**原文节选**.
___
题意
分析
法一:吉司机线段树
这是一个在线的(O( n + q cdot log^2 n))做法。
考虑维护节点到根的权值前缀和cost,那么查询的时候区间减去子树根节点的cost就是价值。
然后由于子树dfs序连续,转化成线段树的区间查询。
对区间查询,分为4种情况:
- 最大值都无价值,答案为0
- 最大值有价值,但次大值以后都无价值,那么答案就是最大值价值乘以最大值个数
- 最小值有价值,那么所有的都有价值,答案是sum-cost*区间长
- 以上条件都不满足,递归处理
#include<cstdlib>
#include<cstdio>
#include<cmath>
#include<cstring>
#include<ctime>
#include<iostream>
#include<string>
#include<vector>
#include<list>
#include<deque>
#include<stack>
#include<queue>
#include<map>
#include<set>
#include<bitset>
#include<algorithm>
#include<complex>
#pragma GCC optimize ("O0")
using namespace std;
template<class T> inline T read(T&x)
{
T data=0;
int w=1;
char ch=getchar();
while(!isdigit(ch))
{
if(ch=='-')
w=-1;
ch=getchar();
}
while(isdigit(ch))
data=10*data+ch-'0',ch=getchar();
return x=data*w;
}
typedef long long ll;
const int INF=0x7fffffff;
const int MAXN=1e5+7;
struct Edge
{
int nx,to,w;
}E[MAXN];
int head[MAXN],ecnt;
void addedge(int x,int y,int w)
{
E[++ecnt].to=y,E[ecnt].w=w;
E[ecnt].nx=head[x],head[x]=ecnt;
}
int dfn[MAXN],siz[MAXN],cost[MAXN];
int idx[MAXN],clk;
void dfs(int x)
{
// cerr<<"dfsing "<<x<<endl;
dfn[x]=++clk;
siz[x]=1;
idx[clk]=x;
for(int i=head[x];i;i=E[i].nx)
{
int y=E[i].to,w=E[i].w;
cost[y]=cost[x]+w;
dfs(y);
siz[x]+=siz[y];
}
}
int ql,qr,c,k;
struct SegTree
{
ll sumv[MAXN<<2];
int maxv[MAXN<<2],num[MAXN<<2],secv[MAXN<<2];
int minv[MAXN<<2];
#define lson (now<<1)
#define rson (now<<1|1)
void pushup(int now)
{
sumv[now]=sumv[lson]+sumv[rson];
maxv[now]=max(maxv[lson],maxv[rson]);
minv[now]=min(minv[lson],minv[rson]);
if(maxv[lson]==maxv[rson])
{
num[now]=num[lson]+num[rson];
secv[now]=max(secv[lson],secv[rson]);
}
else
{
num[now]=maxv[lson]>maxv[rson]?num[lson]:num[rson];
secv[now]=max(secv[lson],secv[rson]);
secv[now]=max(secv[now],min(maxv[lson],maxv[rson]));
}
}
void build(int now,int l,int r)
{
if(l==r)
___
词语与条目位置数据:
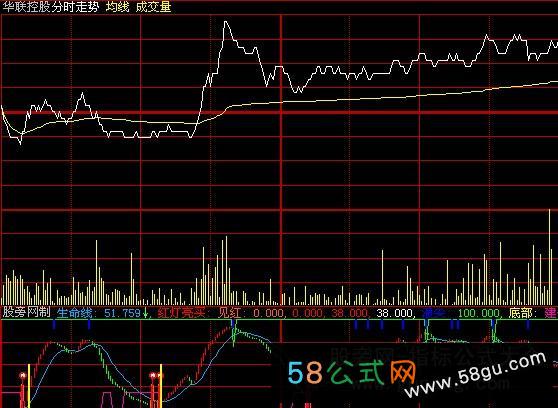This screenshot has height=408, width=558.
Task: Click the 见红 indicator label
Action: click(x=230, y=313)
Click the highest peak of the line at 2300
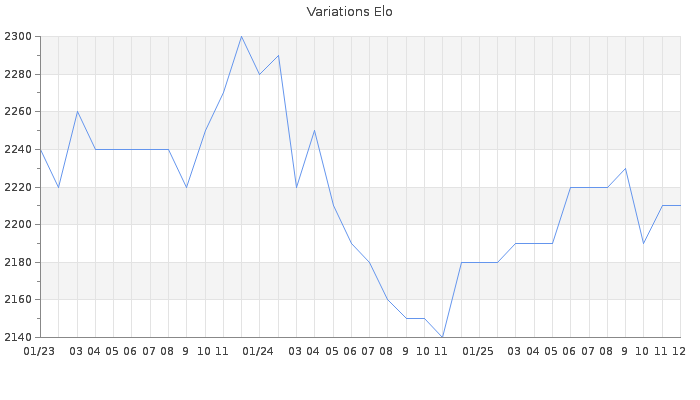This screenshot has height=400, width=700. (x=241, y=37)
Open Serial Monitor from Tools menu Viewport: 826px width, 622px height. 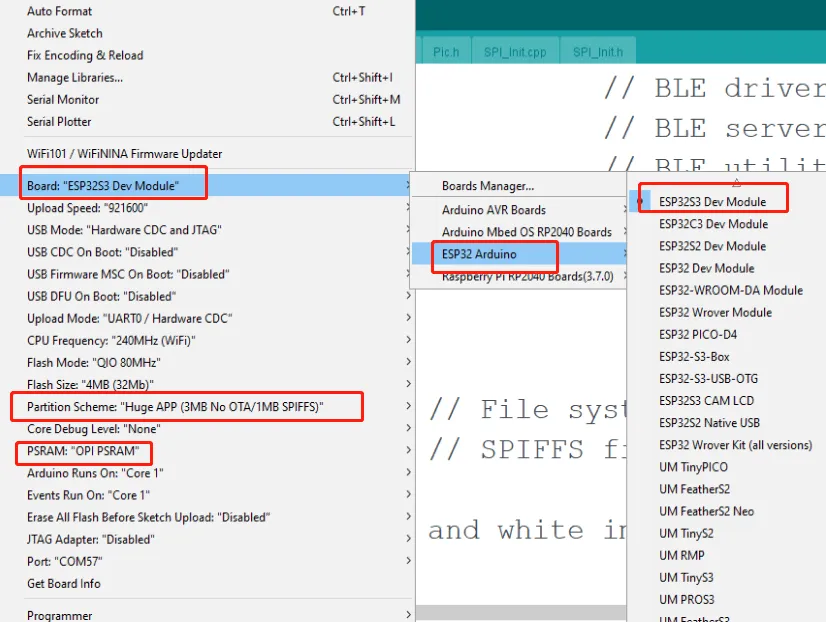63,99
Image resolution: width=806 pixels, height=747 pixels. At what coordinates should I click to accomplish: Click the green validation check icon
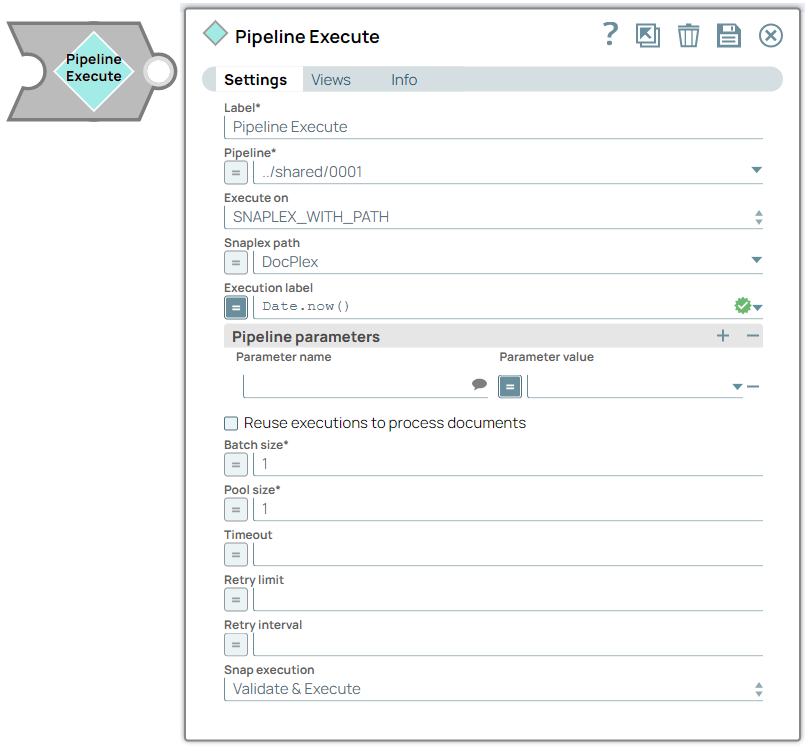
___
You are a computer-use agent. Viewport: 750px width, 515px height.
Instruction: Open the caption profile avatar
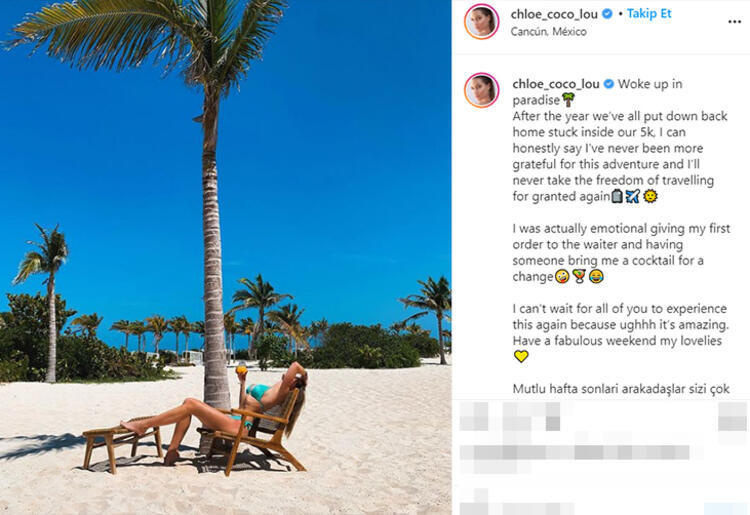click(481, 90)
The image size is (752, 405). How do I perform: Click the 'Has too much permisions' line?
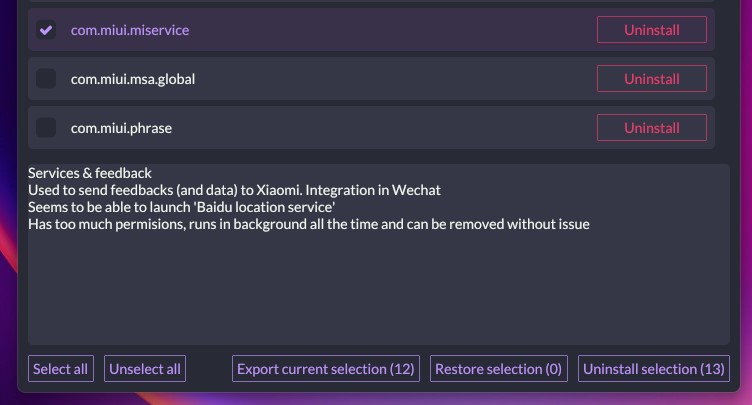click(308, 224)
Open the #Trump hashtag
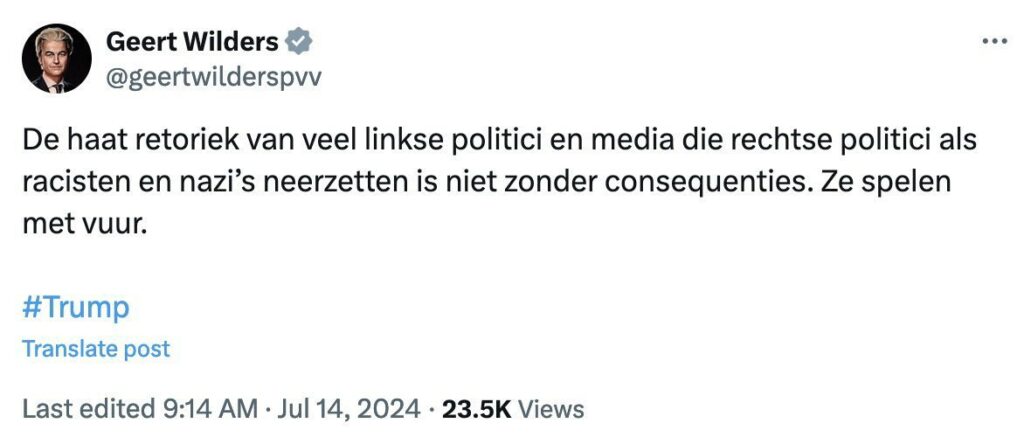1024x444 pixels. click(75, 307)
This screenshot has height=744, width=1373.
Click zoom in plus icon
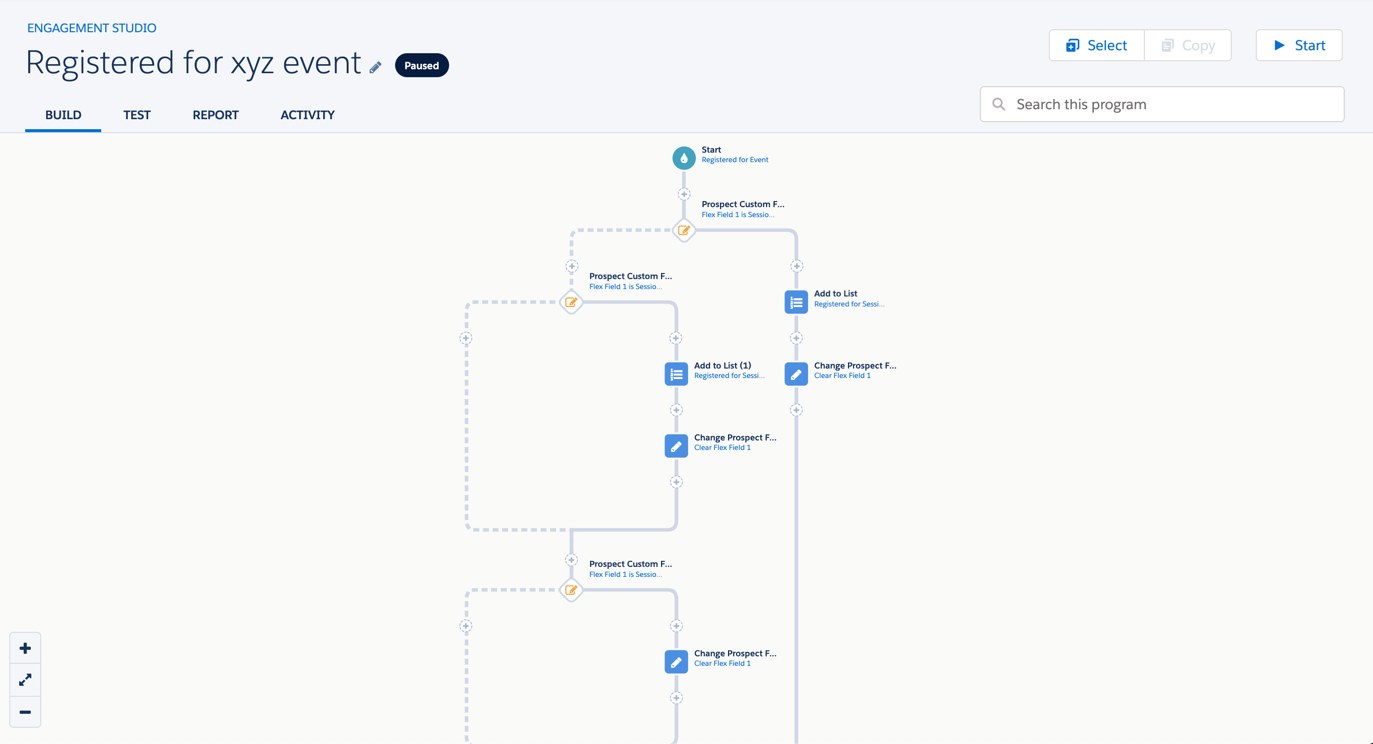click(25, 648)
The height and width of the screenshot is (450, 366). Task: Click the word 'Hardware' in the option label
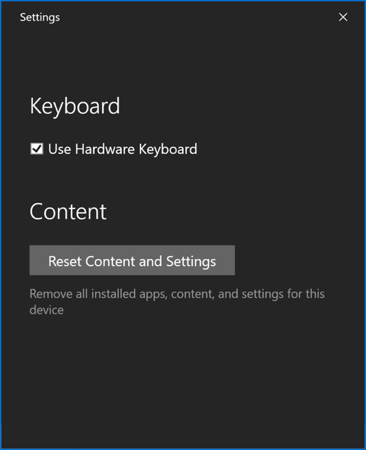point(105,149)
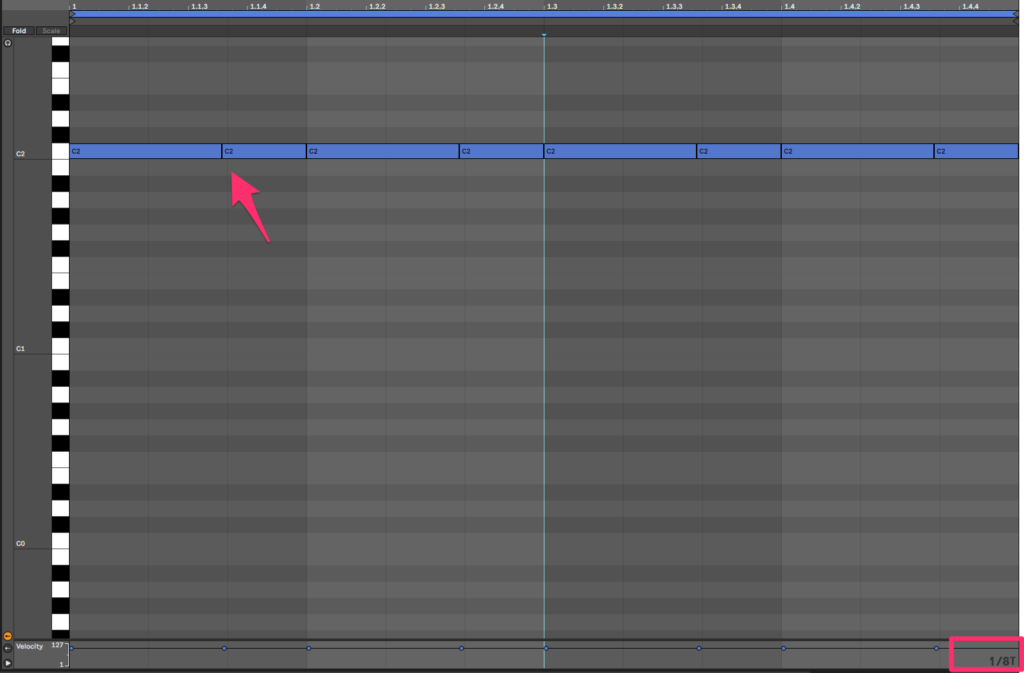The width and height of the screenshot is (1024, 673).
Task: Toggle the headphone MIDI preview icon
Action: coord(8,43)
___
**题目要求**. 按原文节选所列的区间查询情况,如果最小值有价值,答案怎样计算? 作答时只以原文节选为依据。

**作答**. 此时所有的都有价值,答案是sum-cost*区间长。